Charting by exception

Nurses General Nursing

Published

I need help. I am a Director of a combined ICU/Telemetry unit. We now do all nursing documentation in the computer. My nurses do so much charting that they seem to be married to those computers and I am looking for a way to cut down on some of the documentation. Our ICU patients get a full head to toe assessment at least every 4 hours. This assessment is documented every 4 hours, normals as well as abnormals. Does anyone out there just chart the full head to toe assessment and then just chart on abnormals for the remainder of the shift? I would be very interested in looking at your patient assessments and documentations policies if anyone is willing to share those with me. You can either e-mail them to [email protected] or fax them to 1-815-432-7809 and address to Peg. Thanks

Specializes in NICU.

Well I don't have anything to fax you. But our computer documentation is divided into systems. You chart on each system and there is a selection for WNL. If their skin is warm, dry, intact ect.. you just chart WNL. If they are there with pneumonia but they are neurologically intact you just chart WNL under neuro. Also after you have done your initial head to toe assessment, the next time you chart you can chart, No change in assessment, or changes documented below. So if they are wheezing this evening and they weren't this morning, then you just have to go chart on the respiratory section and it leaves your other documentation the same.
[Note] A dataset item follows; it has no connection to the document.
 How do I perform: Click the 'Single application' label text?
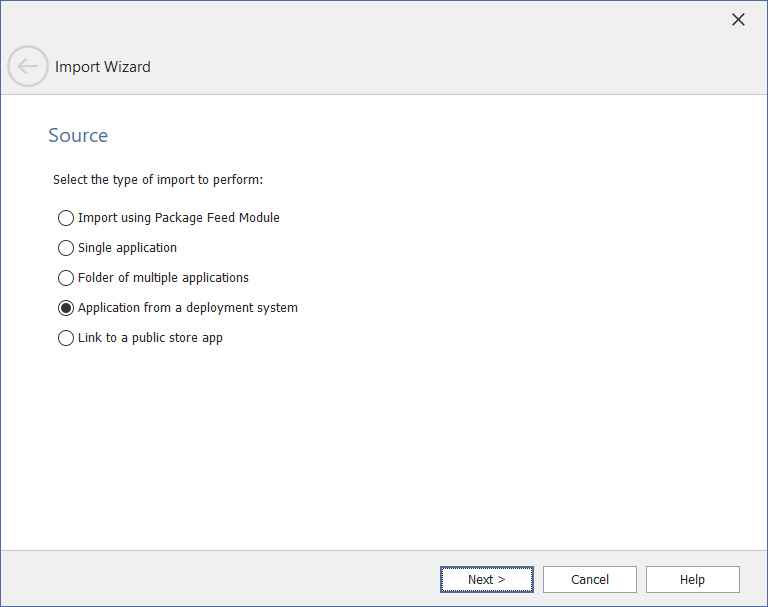127,248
It really helps save time.

Hope this helps

Tiger

Specializes in Emergency, CCU, SNF.

When I worked CCU/Stepdown, we had to do the full assessment in CCU every four, but in the Stepdown we did the full at the start of our shift and then chart any abnormalities. If I was doing twelve hours, I had to do the full again (@ eight hours).

If y'all just started computer charting it can take a little longer, some people just aren't used to it or they are resistant to change. It actually is much quicker, the information is right there and most of all it's legible. We used Meditech, then the hospital started emar and it was hard for some people to catch on, just takes some time. Once management starts c/o about overtime, the pace will pick up!

Specializes in pulm/cardiology pcu, surgical onc.

Since I'm not in cc we only chart by exception Q shift unless there's a change so it doesn't take long. We do have the ability to copy the previous assessment and then can make changes which also cuts down on charting time.